Dr. Kai Kei MIU is a research assistant professor in the School of Biomedical Sciences and an affiliated member for the Institute of Tissues Engineering and Regenerative Medicine, CUHK. He had received local PhD training in cancer pharmacology coupled to an internship in biochemistry at Cambridge. His research focuses on gene-editing technologies and the pathophysiology for endocrine disorders instigated by genetic and epigenetic defects. As an advocate for inter-disciplinary exchange and peer mentorship, he is currently a candidate for the Juris Doctor programme at CUHK specialized in patenting and copyright issues. He had also served as the senior resident tutor for several years at the International House in the university.
Treaties and pacta sunt servanda – a shared concept for the PRC?
The doctrine of pacta sunt servanda (agreements must be kept) is the central clock piece for all treaty obligations. It holds the understanding and willful mindset that treaties will be kept and adhered to as the basis for their binding nature. Mutual recognition and consent had shaped the contemporary international relations for all signatories of the Vienna Convention on the Law of Treaties 1969 (VCLT).

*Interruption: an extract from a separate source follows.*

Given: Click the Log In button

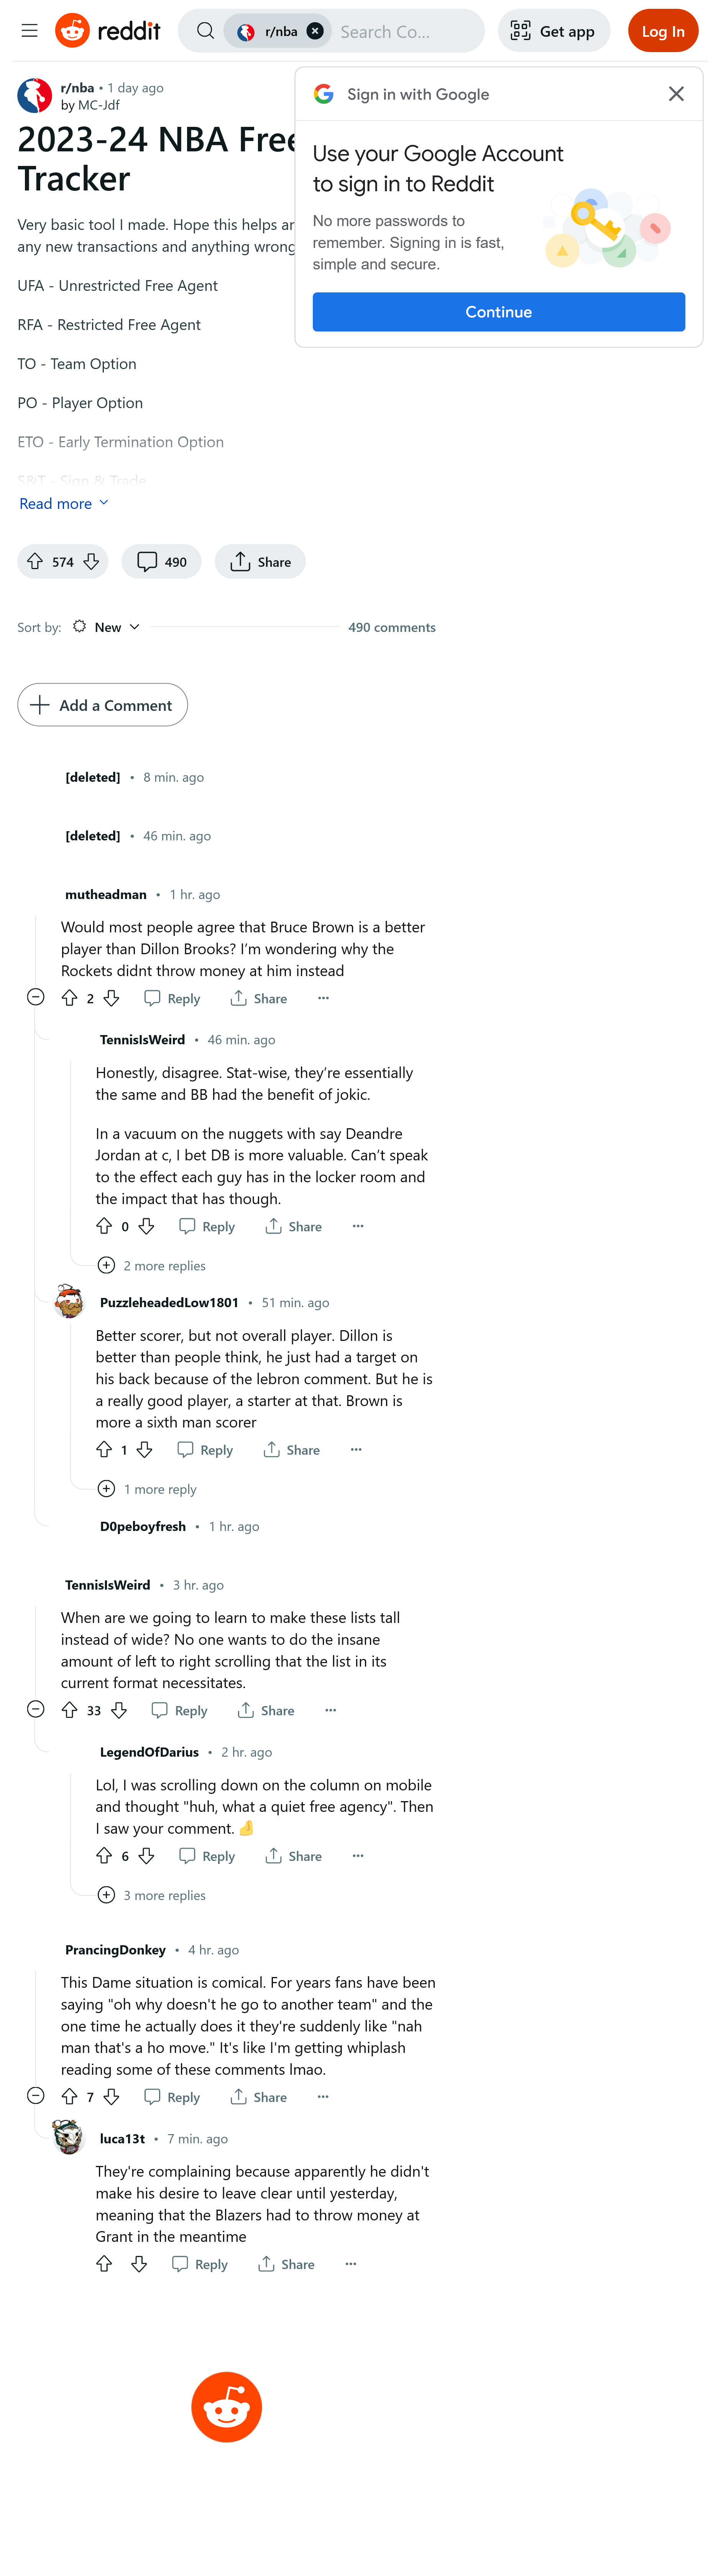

While signatories observe the doctrine of pacta sunt servanda in most situations, some suggest that the People’s Republic of China (PRC) has shown increasing reluctance to abide by treaty provisions. Indeed, pacts ratified decades ago by the PRC concerning its sovereignty and jurisdiction in East Asia are still subject to debates as of now. Arguably, unilateral declarations made by the PRC revoked its consent to these “historical documents”. Meanwhile, there remain some other historic pacts that the PRC honours would delimit its border. There seems to be a difficulty in reconciling the doctrine of pacta sunt servanda with the PRC’s selective compliance towards the pacts.
The issue at the heart of the study is, with reference to recent disputed events, to analyse whether a response to changing circumstances is the ideal counterclaim to the doctrine of pacta sunt servanda in contemporary China, and if affirmative, to examine how rigid compliance to all historic pacts may, the better or worse, redefine international relations.